The Domed-Hall houses of Georgia
A shared architecture of the Caucasus and Asia Minor
Across the Caucasus and Asia Minor, a shared architectural history exists in the form of the darbazi dwelling, going back at least 600 to 800 years, if not millenia. Although it disappeared from Tiflis1 in the 19th century due to its inability to meet the needs of city living, it used to be widespread in both cities and villages in Kartli, Kakheti, and Samtskhe-Javakheti2, where it was known as darbazuli sakhli [1].
From the Persian darvāze, or “gate/gateway”, the term typically refers to a large entrance, such as a city gate but in some contexts it can more broadly mean a grand door or entrance. The structure itself reflects a chamber with a stepped, pyramidal wooden dome (known as gvirgvini or “crown”) supported by carved pillars. It often includes a central “mother-pillar” (dedabodzi) and an open oculus at the top for light and smoke ventilation from the hearth below [2]. The adoption reflects centuries of intense Iranian-Georgian cultural and political contact, especially during the Sasanian and Safavid periods, when parts of Georgia fell under Persian rule or influence. However, the Georgian dedabodzi also preserves, in wood, a very old architectural idea that appears much earlier in stone in Anatolia (ex. Göbekli Tepe) [3].
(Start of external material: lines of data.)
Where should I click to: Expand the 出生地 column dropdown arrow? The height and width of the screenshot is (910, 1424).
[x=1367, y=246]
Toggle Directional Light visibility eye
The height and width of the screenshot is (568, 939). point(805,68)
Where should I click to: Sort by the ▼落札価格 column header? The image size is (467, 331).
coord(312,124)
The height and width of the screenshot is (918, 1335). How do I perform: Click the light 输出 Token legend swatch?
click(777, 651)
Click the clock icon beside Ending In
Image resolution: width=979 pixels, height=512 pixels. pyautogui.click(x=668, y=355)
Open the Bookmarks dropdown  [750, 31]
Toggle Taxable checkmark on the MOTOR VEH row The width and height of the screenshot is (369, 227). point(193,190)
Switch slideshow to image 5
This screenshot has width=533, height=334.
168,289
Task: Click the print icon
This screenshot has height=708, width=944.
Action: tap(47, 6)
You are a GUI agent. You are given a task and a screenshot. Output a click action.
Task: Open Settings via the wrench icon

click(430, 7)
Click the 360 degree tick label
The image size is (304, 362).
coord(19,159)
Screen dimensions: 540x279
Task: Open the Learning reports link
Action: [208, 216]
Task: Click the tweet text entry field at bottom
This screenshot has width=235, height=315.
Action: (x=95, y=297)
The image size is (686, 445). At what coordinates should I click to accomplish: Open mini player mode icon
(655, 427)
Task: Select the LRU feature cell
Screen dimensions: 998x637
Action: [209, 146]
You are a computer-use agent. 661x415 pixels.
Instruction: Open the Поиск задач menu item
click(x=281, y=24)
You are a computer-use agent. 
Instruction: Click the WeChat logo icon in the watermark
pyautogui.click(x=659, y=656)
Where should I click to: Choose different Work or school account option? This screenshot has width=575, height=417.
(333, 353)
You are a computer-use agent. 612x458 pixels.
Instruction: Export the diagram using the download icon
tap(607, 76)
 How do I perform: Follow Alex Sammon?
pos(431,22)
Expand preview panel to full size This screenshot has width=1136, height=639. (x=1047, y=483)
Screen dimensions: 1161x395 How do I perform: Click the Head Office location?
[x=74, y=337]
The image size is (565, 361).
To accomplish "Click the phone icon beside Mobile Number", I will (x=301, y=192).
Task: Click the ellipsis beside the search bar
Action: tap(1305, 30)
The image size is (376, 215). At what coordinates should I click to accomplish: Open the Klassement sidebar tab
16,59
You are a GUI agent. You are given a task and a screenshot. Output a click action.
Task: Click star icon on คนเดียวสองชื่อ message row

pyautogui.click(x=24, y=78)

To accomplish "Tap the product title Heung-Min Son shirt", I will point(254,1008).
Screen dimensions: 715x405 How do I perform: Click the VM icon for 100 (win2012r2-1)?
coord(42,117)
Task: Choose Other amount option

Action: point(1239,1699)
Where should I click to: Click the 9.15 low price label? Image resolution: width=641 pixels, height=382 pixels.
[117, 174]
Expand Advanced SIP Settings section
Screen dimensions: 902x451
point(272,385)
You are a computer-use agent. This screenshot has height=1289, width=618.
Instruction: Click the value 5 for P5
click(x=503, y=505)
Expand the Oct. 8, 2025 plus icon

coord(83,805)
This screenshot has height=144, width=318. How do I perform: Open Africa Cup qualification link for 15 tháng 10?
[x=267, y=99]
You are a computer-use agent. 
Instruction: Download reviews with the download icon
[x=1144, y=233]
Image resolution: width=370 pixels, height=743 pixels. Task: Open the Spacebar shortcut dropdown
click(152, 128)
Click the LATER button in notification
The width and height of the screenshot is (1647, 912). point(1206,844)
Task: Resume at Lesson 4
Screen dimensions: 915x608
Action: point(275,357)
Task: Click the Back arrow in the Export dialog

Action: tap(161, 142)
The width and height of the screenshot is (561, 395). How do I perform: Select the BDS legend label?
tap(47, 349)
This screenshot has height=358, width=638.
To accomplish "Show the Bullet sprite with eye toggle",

The Roman writer Vitruvius, in Book II of his De architectura, in the 1st century BCE, identified proto-darbazi structures in the regional wooden house traditions of the Colchis [4]. These were described3 as having an interior-centered space, heavy timber construction and climatic adaption.
The darbazi form might have influenced the early Christian architecture of Georgia, as the square interior space with a central roof structure draws the eye upward. Early Georgian Christian churches, especially the small, early basilicas and domed churches, reuse the same spatial logic.
Ethnographic accounts from Georgia note that when families relocated, they did not abandon the symbolic core of the house. The dedabodzi, the hearth, and sometimes the crown or main beams were ritually carried to the new settlement, preserving continuity with ancestors rather than replicating a structure exactly [3]. In that sense, the darbazi was a transferable architectural idea, rather than just a building. Its disappearance from modern cities doesn’t mean its interior logic, such as its emphasis on structure and meaning, can’t be carried forward into the future.
Additional information
1 - Vernacular Arch Geo (IG)
Sources
1 - Nineteenth-Century Architecture of Tbilisi as a Reflection of the City’s Cultural and Social History
2 - დარბაზული სახლი
3 - დედაბოძიანი სახლის სათავეებთან (Origins of Domed Pillar Houses)
4 - Marcus Vitruvius Pollio: de Architectura, Book II
the previous name for Tbilisi
in Kartli–Kakheti it was a single-hall type (large, with an entrance corridor) while in Samtskhe–Javakheti and Trialeti it was a complex or “modarbazuli” type where all living and economic spaces (darbazi, oda/room, stable, barn, hayloft, granary, wine cellar, etc.) were arranged horizontally under one roof
“The woods of the Colchi, in Pontus, furnish such abundance of timber, that they build in the following manner. Two trees are laid level on the earth, right and left, at such distance from each other as will suit the length of the trees which are to cross and connect them. On the extreme ends of these two trees are laid two other trees transversely: the space which the house will inclose is thus marked out. The four sides being thus set out, towers are raised, whose walls consist of trees laid horizontally but kept perpendicularly over each other, the alternate layers yoking the angles. The level interstices which the thickness of the trees alternately leave, is filled in with chips and mud. On a similar principle they form their roofs, except that gradually reducing the length of the trees which traverse from angle to angle, they assume a pyramidal form. They are covered with boughs and smeared over with clay; and thus after a rude fashion of vaulting, their quadrilateral roofs are formed.”